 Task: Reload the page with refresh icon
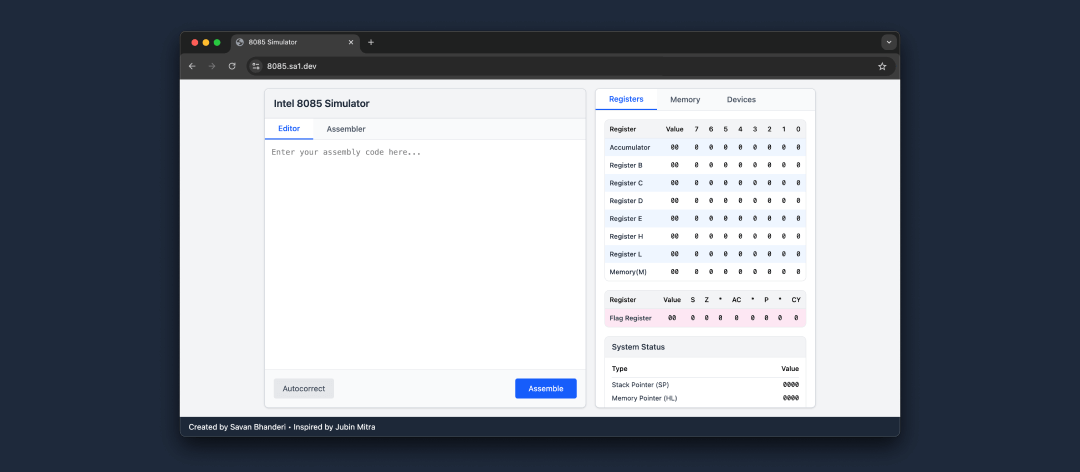232,66
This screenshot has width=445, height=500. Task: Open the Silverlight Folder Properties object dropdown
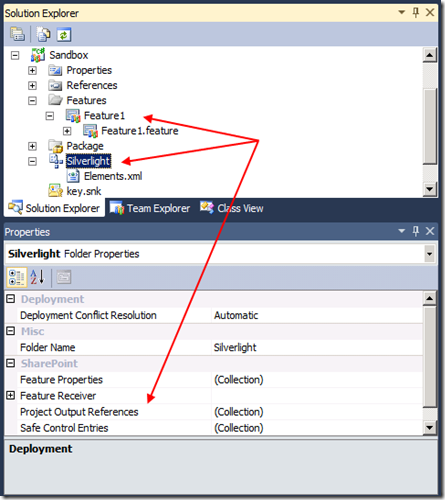(429, 254)
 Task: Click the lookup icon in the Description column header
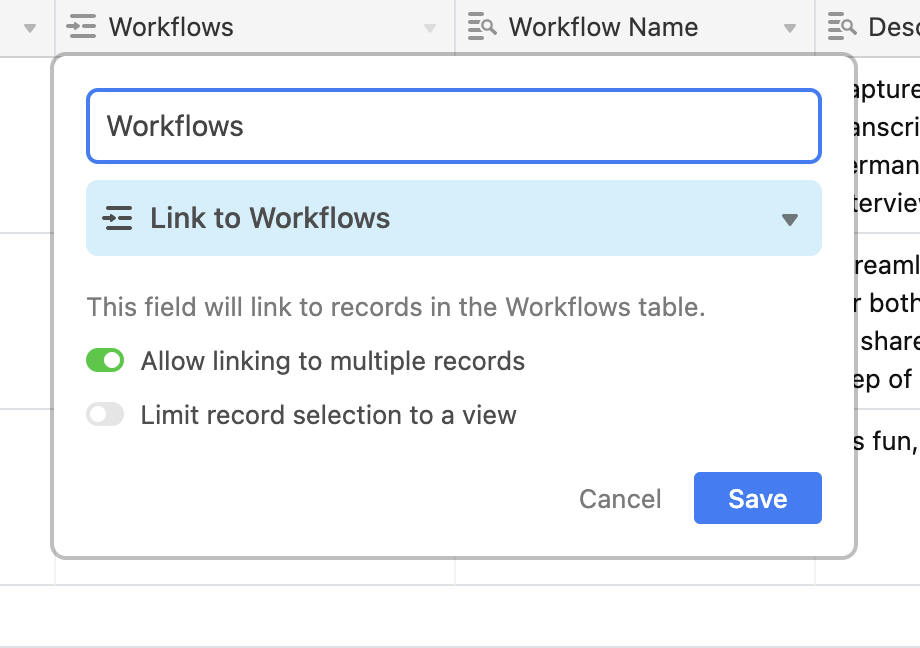click(842, 27)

* * * * * * *

— WHAT THE TASK ASKS —
Word for word, give the entries back in full; the pictures do not belong in the copy.

— WRITTEN RESPONSE —
 Task: Reload the page with refresh icon
232,66
This screenshot has width=445, height=500. Task: Open the Silverlight Folder Properties object dropdown
(429, 254)
 Task: Click the lookup icon in the Description column header
click(842, 27)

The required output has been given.